**PROBLEMS AND TASKS**
a. In the passage on Medford land divisions, substitute "Bishop's Vale" for "Sagamore Vale" and write out the stretch from "A similar show" through "then build houses.".
b. According to the passage on Medford land divisions, how many acres was the farm belonging to James and Isaac Wellington?

**SOURCE EXTRACT**
—————

A similar show of diagrams is presented by Mr. Bishop on his lands east of the “ Fountain House;" and, we trust, corresponding good results will hereafter be experienced. This was done July 13, 1853; and, in honor of the Indian chief, he has called it “Sagamore Vale.” In former times, they built houses, and then laid out roads; now, they lay out roads, and then build houses.

The large farm of one hundred and sixty-five acres, belonging to Messrs. James and Isaac Wellington, situated on the eastern border of Medford, was divided into lots and parallel streets, Nov. 1, 1854. Its nearness to Boston, and the facilities of travel by railroad, offer tempting situations for suburban residences.

In 1854, twenty small houses were built on one street in East Medford; ten on one side, and ten on the other. They are all of the same size and form, equally distant, very near together; and each house is opposite a space left open on the other side of the street. The settlement is called Williamsburg, after the builder and owner of the houses.

The “Edgeworth Company,” in Malden, on the eastern border of Medford, has commenced a promising settlement.

—————

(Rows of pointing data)

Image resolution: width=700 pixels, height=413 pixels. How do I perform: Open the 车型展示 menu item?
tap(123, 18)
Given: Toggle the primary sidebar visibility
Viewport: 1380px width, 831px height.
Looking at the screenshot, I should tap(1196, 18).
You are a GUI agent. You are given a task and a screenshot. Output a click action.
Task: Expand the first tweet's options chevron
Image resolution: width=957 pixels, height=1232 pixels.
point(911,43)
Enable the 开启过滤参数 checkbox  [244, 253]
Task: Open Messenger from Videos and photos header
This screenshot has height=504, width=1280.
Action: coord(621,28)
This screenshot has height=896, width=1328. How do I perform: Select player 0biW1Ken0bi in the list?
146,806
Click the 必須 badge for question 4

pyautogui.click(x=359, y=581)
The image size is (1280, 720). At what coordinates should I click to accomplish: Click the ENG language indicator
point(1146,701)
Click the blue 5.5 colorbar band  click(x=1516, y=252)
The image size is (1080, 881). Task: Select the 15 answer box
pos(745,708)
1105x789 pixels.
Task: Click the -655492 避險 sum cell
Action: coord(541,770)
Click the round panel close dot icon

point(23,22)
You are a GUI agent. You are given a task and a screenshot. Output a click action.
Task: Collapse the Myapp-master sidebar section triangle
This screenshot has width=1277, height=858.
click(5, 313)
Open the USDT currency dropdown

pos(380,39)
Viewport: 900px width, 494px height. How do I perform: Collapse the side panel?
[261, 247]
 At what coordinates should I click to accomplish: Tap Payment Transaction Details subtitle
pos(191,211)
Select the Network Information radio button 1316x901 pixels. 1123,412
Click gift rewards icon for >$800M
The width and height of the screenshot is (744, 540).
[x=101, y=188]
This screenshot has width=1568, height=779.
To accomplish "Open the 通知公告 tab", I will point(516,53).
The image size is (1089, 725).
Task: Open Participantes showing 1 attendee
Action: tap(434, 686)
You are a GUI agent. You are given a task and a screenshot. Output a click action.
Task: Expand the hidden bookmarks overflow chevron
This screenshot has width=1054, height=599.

—————

**EXERCISE RESPONSES**
a.
A similar show of diagrams is presented by Mr. Bishop on his lands east of the “ Fountain House;" and, we trust, corresponding good results will hereafter be experienced. This was done July 13, 1853; and, in honor of the Indian chief, he has called it “Bishop's Vale.” In former times, they built houses, and then laid out roads; now, they lay out roads, and then build houses.

b. One hundred and sixty-five acres.